A Brazilian News Website Data Acquisition Library for Python

Project description

A Brazilian News Website Data Acquisition Library for Python

pyBrNews Project, made with ❤️ by Lucas Rodrigues (@NepZR).

The pyBrNews project is a Python 3 library in development for tasks of data acquisition in Brazilian News Websites, capable for extracting news and comments from this platforms and with it's core utilizing the requests-HTML library.

💾 pyBrNews Library is also available for download and install on PyPI! Click here.

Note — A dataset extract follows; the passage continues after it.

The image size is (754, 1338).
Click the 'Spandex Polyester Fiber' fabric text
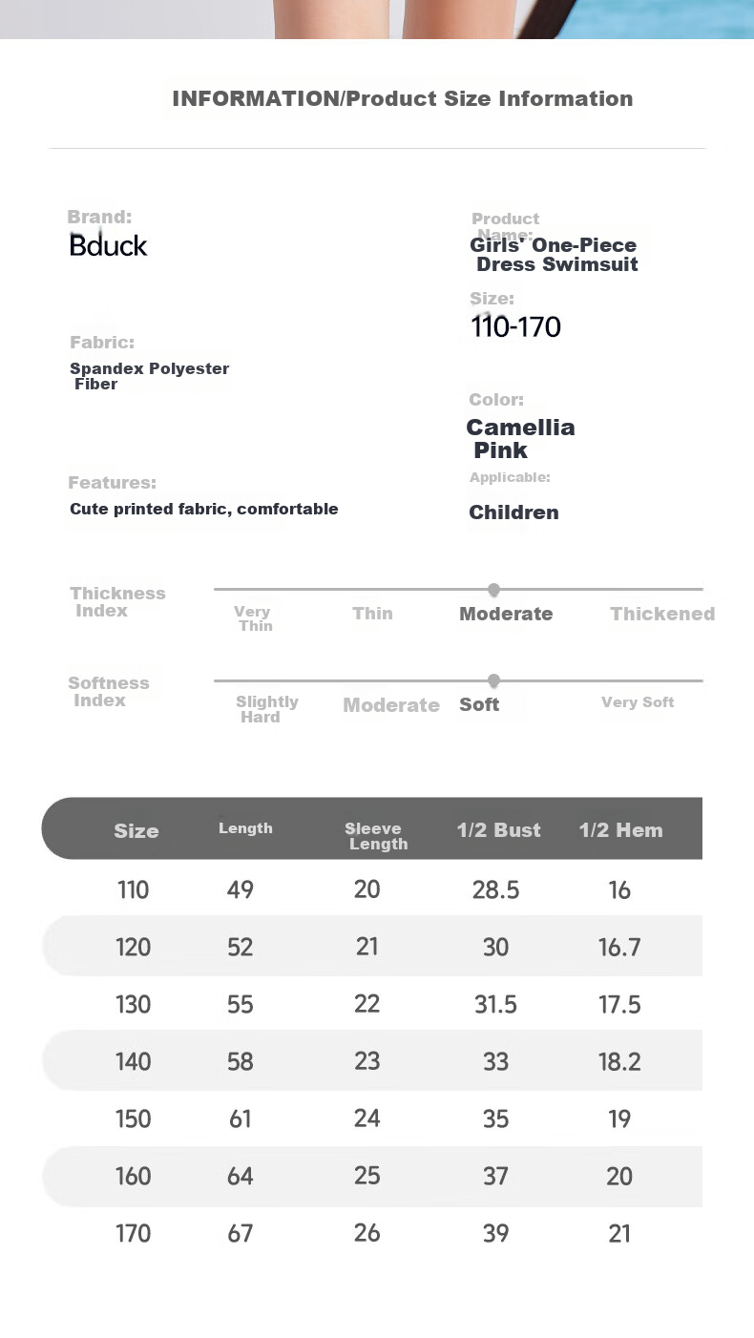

🇧🇷 Você está lendo a versão em Inglês deste README. Para ler a versão em Português Brasileiro, clique aqui.

📲 Installation

  • Using Python Package Manager (PIP), from PyPI:
    pip install pyBrNews
    
  • Using Python Package Manager (PIP), from source (GitHub):
    pip install git+https://github.com/NepZR/pyBrNews.git
    
  • Building wheel and installing it directly from source (GitHub):
    git clone https://github.com/NepZR/pyBrNews.git && cd pyBrNews/
    
    python setup.py bdist_wheel
    
    pip install dist/pyBrNews-x.x.x-py3-none-any.whl --force-reinstall
    

    Obs.: Replace x.x.x with the version.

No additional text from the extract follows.